# WHAT YOU SHOULD DO
Convert the records below into a Markdown table with a Row column numbering each line and a Line column holding its text. Leave out blank lines.

# INFORMATION PROVIDED
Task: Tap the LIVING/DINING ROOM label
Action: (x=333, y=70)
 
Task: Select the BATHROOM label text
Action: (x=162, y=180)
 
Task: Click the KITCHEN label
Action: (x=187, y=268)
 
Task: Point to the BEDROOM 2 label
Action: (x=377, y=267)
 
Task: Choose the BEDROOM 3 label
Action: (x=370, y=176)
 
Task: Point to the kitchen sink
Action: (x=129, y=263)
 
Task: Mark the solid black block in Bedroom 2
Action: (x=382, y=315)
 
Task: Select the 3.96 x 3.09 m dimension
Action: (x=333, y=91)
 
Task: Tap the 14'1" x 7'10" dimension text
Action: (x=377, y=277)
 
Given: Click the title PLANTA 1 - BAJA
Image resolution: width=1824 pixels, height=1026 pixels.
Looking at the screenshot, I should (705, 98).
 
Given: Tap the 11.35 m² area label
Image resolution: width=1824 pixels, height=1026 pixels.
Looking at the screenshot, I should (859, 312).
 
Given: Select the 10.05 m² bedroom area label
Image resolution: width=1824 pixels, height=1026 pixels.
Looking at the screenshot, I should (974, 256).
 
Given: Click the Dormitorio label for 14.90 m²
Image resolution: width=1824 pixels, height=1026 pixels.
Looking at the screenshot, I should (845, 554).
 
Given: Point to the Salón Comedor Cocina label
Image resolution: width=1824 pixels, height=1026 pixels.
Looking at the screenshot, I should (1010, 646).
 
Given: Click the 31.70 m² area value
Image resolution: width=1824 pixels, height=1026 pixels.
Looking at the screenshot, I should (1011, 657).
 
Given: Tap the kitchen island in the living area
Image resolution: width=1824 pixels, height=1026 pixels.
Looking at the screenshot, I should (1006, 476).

# RESULT FOR THIS TASK
| Row | Line |
|---|---|
| 1 | Task: Tap the LIVING/DINING ROOM label |
| 2 | Action: (x=333, y=70) |
| 3 | Task: Select the BATHROOM label text |
| 4 | Action: (x=162, y=180) |
| 5 | Task: Click the KITCHEN label |
| 6 | Action: (x=187, y=268) |
| 7 | Task: Point to the BEDROOM 2 label |
| 8 | Action: (x=377, y=267) |
| 9 | Task: Choose the BEDROOM 3 label |
| 10 | Action: (x=370, y=176) |
| 11 | Task: Point to the kitchen sink |
| 12 | Action: (x=129, y=263) |
| 13 | Task: Mark the solid black block in Bedroom 2 |
| 14 | Action: (x=382, y=315) |
| 15 | Task: Select the 3.96 x 3.09 m dimension |
| 16 | Action: (x=333, y=91) |
| 17 | Task: Tap the 14'1" x 7'10" dimension text |
| 18 | Action: (x=377, y=277) |
| 19 | Given: Click the title PLANTA 1 - BAJA |
| 20 | Image resolution: width=1824 pixels, height=1026 pixels. |
| 21 | Looking at the screenshot, I should (705, 98). |
| 22 | Given: Tap the 11.35 m² area label |
| 23 | Image resolution: width=1824 pixels, height=1026 pixels. |
| 24 | Looking at the screenshot, I should (859, 312). |
| 25 | Given: Select the 10.05 m² bedroom area label |
| 26 | Image resolution: width=1824 pixels, height=1026 pixels. |
| 27 | Looking at the screenshot, I should (974, 256). |
| 28 | Given: Click the Dormitorio label for 14.90 m² |
| 29 | Image resolution: width=1824 pixels, height=1026 pixels. |
| 30 | Looking at the screenshot, I should (845, 554). |
| 31 | Given: Point to the Salón Comedor Cocina label |
| 32 | Image resolution: width=1824 pixels, height=1026 pixels. |
| 33 | Looking at the screenshot, I should (1010, 646). |
| 34 | Given: Click the 31.70 m² area value |
| 35 | Image resolution: width=1824 pixels, height=1026 pixels. |
| 36 | Looking at the screenshot, I should (1011, 657). |
| 37 | Given: Tap the kitchen island in the living area |
| 38 | Image resolution: width=1824 pixels, height=1026 pixels. |
| 39 | Looking at the screenshot, I should (1006, 476). |